Urethral atresia

Prevalence is unknown, but it affects boys more than girls. The cause is unknown. It is part of the causes of LUTO (acronym for Lower Urinary Tract Obstruction). At prenatal echography, a megabladder, oligohydramnios or anhydramnios and sometimes urinary ascites (that can be life-threatening for the fetus) can be observed. When the fetus survives until birth, respiratory failure due to pulmonary hypoplasia (Potter sequence), megaureter, hydronephrosis and enlarged dysplastic often cystic kidneys, with functional or non-functional failures, as well as abdominal distension, may be present. Some patients may have an urachal fistula or a vesicocutaneous or vesicorectal fistula that has decompressed the bladder in utero.


Prenatal diagnosis is based on echography. After birth, mictional cystography and/or cystoscopy may be performed to make the final diagnosis and distinguish between urethral atresia and other causes of megabladder.

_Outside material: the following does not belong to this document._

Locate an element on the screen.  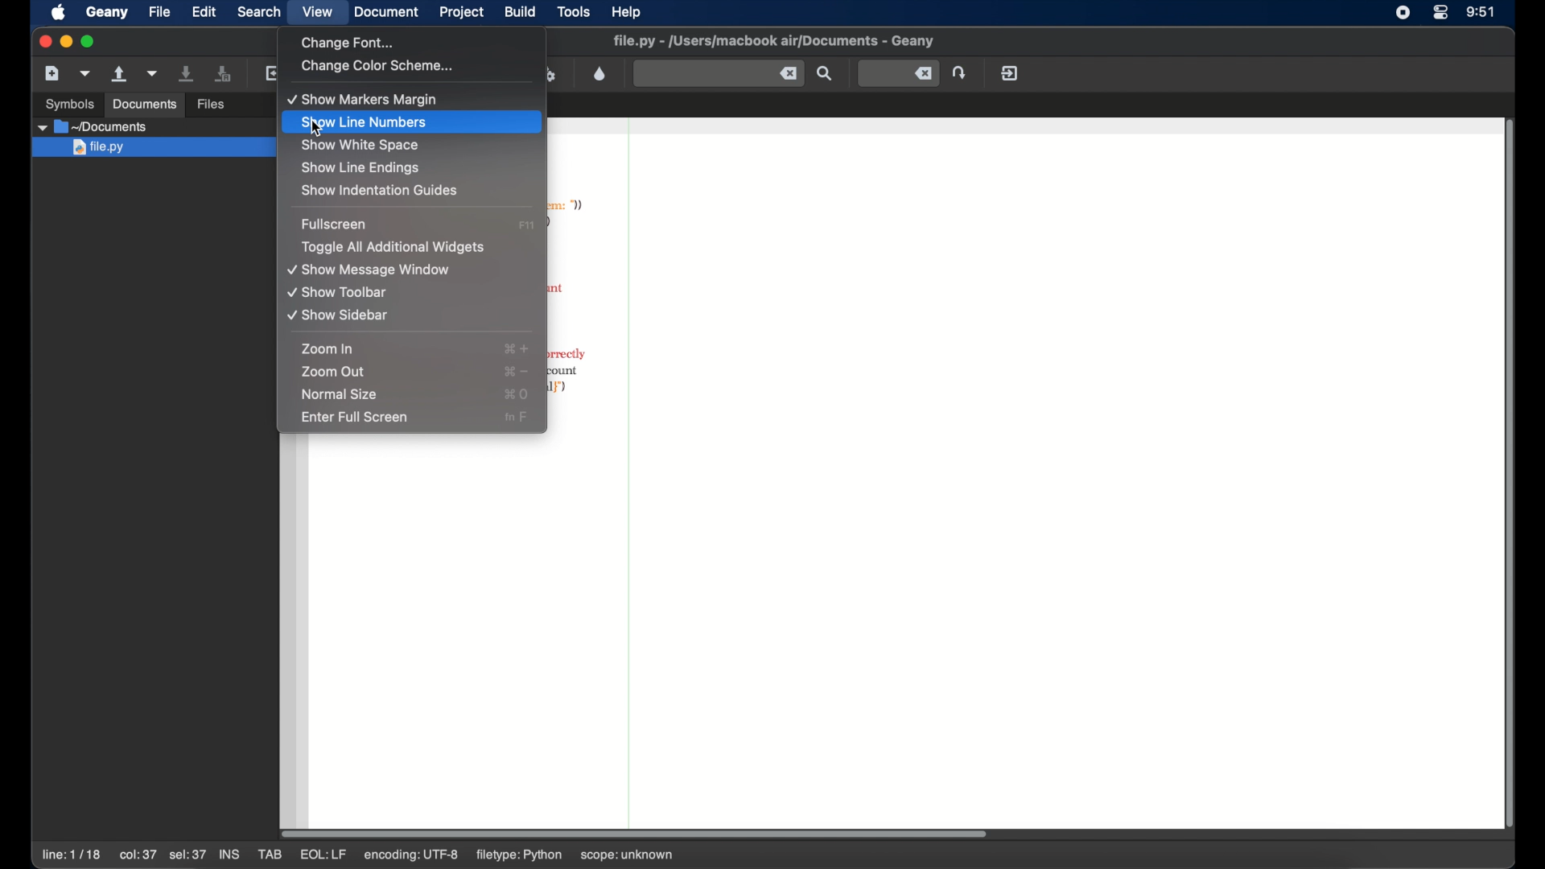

Differential diagnosis(es): posterior urethral valve, anterior urethral valve, urethral stenosis, urethral agenesis, urethral duplication, cloacal malformation and megabladder-megaureter syndrome. Urethral atresia can be associated with several other diseases, including caudal dysplasia, cloacal exstrophy, DiGeorge syndrome, Prune Belly syndrome, cryptophthalmia in the context of Fraser syndrome, Johnson-Munson syndrome, Meckel-Gruber syndrome, trisomy 18, silenomelia and Townes-Brocks syndrome.


Prognosis: prenatal decompression (vesicoamniotic shunt) allows survival and may even provide normal bladder and kidney function. Evolution to renal failure is common.


Anesthetic implications: 

anesthesia of a newborn. Check blood electrolytes and urea/creatinine. Check chest X-ray and SpO2 at room air: pulmonary hypoplasia ? Difficult ventilation in case of pulmonary hypolasia and ascites. Relatively painless surgery of variable duration but most often quite brief, not requiring muscle relaxation. Anesthesia can be managed with a face- or laryngeal mask and associated with a caudal block. If the urinary tract was not drained preoperatively, blood and urine electrolytes monitoring is necessary postoperatively because the child may present a post-obstruction polyuric syndrome with the emission of huge amounts of diluted urine.